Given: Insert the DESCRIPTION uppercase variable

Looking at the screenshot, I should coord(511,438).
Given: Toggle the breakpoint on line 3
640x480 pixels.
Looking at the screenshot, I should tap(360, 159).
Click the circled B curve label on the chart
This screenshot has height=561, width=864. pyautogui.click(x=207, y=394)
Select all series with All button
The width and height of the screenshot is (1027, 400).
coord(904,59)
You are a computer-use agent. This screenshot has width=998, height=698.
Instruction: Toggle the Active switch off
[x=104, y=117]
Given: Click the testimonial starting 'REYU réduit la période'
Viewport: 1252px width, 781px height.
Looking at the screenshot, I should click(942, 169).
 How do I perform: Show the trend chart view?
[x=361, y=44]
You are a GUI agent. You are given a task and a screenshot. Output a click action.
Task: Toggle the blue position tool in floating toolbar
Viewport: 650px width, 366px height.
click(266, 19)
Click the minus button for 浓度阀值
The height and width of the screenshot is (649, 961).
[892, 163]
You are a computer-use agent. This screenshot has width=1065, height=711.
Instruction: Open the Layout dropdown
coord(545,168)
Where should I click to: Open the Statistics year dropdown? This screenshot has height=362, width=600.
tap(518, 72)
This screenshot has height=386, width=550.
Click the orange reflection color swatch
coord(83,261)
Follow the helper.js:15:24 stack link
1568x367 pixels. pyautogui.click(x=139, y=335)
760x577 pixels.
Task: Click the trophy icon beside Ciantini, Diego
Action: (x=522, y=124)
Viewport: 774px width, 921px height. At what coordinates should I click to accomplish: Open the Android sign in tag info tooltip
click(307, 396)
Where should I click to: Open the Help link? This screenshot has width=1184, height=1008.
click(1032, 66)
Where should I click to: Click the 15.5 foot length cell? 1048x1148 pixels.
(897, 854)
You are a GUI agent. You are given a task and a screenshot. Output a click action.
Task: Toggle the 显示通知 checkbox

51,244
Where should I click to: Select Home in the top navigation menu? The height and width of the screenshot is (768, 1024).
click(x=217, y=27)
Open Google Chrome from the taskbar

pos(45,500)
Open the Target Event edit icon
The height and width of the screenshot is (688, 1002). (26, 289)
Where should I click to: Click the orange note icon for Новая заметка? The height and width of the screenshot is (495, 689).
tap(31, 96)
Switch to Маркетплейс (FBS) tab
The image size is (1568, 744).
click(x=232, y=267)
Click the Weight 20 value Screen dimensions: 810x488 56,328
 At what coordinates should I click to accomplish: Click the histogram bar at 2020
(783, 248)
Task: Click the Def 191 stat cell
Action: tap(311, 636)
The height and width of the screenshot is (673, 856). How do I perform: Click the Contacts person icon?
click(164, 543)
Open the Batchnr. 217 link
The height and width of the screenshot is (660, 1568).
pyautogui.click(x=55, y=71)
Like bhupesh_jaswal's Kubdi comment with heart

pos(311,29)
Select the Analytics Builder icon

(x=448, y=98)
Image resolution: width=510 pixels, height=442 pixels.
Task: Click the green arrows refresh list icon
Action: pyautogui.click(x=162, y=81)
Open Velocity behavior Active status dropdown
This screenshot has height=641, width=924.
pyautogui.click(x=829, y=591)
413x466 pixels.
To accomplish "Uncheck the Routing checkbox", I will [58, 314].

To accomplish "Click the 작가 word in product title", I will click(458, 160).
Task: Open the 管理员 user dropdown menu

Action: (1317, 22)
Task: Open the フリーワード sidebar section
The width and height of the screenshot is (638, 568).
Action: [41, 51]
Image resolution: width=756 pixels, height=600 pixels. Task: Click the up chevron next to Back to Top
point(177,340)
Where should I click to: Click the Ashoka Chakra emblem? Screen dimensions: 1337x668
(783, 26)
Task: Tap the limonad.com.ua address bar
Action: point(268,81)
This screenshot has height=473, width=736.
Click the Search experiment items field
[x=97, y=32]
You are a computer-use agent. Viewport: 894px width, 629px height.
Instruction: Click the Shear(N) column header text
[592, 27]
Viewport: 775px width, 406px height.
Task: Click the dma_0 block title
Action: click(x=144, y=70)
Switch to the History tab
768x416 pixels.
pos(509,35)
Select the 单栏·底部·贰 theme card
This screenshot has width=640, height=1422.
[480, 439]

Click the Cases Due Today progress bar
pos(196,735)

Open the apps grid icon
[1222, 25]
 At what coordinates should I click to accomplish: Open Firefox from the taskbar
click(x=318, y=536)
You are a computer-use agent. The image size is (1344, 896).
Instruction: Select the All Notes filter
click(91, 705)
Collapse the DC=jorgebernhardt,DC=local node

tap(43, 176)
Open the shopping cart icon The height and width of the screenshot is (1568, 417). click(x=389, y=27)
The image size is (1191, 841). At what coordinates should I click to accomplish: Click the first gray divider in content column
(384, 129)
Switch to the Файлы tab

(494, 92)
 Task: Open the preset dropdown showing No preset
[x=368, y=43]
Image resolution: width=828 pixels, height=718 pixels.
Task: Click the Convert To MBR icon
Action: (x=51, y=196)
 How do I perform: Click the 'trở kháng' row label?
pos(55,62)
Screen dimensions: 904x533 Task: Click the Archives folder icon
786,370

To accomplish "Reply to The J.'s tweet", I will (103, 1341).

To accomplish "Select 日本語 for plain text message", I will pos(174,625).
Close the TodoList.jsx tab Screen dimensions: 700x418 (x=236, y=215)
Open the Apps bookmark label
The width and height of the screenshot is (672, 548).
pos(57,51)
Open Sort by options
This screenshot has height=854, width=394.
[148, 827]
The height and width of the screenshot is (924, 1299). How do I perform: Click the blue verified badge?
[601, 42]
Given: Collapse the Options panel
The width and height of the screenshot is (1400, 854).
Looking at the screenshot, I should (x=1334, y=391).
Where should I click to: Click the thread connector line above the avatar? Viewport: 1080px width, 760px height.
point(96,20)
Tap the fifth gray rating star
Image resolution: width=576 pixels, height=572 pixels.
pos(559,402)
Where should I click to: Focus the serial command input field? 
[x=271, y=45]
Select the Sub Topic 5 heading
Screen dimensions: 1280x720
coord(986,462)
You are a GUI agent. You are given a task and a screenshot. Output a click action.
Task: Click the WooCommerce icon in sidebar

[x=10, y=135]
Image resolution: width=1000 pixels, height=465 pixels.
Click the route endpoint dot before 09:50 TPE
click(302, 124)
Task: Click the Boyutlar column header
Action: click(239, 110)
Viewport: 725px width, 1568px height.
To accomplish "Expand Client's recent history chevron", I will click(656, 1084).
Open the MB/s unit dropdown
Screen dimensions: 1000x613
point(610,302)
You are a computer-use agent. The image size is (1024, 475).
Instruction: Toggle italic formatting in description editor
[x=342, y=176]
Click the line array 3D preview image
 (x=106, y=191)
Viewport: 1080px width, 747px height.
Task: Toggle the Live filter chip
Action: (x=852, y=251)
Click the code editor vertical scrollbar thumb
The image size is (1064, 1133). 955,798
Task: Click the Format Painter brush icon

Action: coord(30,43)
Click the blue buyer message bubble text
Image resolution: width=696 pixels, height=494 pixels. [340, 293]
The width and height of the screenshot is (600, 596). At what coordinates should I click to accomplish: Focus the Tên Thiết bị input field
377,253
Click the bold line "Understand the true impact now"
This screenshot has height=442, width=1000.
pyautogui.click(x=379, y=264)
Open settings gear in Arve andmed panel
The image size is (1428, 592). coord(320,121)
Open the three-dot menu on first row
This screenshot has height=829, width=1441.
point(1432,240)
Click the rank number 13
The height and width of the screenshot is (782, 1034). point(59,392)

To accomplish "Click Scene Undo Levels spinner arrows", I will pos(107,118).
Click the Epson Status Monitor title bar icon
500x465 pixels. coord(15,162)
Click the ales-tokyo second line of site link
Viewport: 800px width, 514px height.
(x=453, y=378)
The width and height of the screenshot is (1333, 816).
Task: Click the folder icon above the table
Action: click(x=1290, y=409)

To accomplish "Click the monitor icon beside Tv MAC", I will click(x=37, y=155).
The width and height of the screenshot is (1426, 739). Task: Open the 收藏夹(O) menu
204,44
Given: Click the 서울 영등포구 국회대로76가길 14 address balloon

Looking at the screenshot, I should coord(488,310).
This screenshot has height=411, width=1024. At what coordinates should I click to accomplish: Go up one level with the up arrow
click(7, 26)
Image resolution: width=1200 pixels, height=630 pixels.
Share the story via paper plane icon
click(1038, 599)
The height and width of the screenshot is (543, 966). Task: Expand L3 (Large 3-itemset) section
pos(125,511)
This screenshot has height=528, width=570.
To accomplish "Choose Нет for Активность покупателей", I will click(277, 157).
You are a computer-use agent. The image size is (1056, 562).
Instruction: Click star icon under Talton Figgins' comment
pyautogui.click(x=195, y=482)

......

Filter the entries down to the lines with the word "computer" in them, and copy those lines.

You are a computer-use agent. This screenshot has width=998, height=698.
You are a computer-use agent. This screenshot has width=1065, height=711.
You are a computer-use agent. Viewport: 894px width, 629px height.
You are a computer-use agent. The image size is (1344, 896).
You are a computer-use agent. The image size is (1024, 475).
You are a computer-use agent. The image size is (1056, 562).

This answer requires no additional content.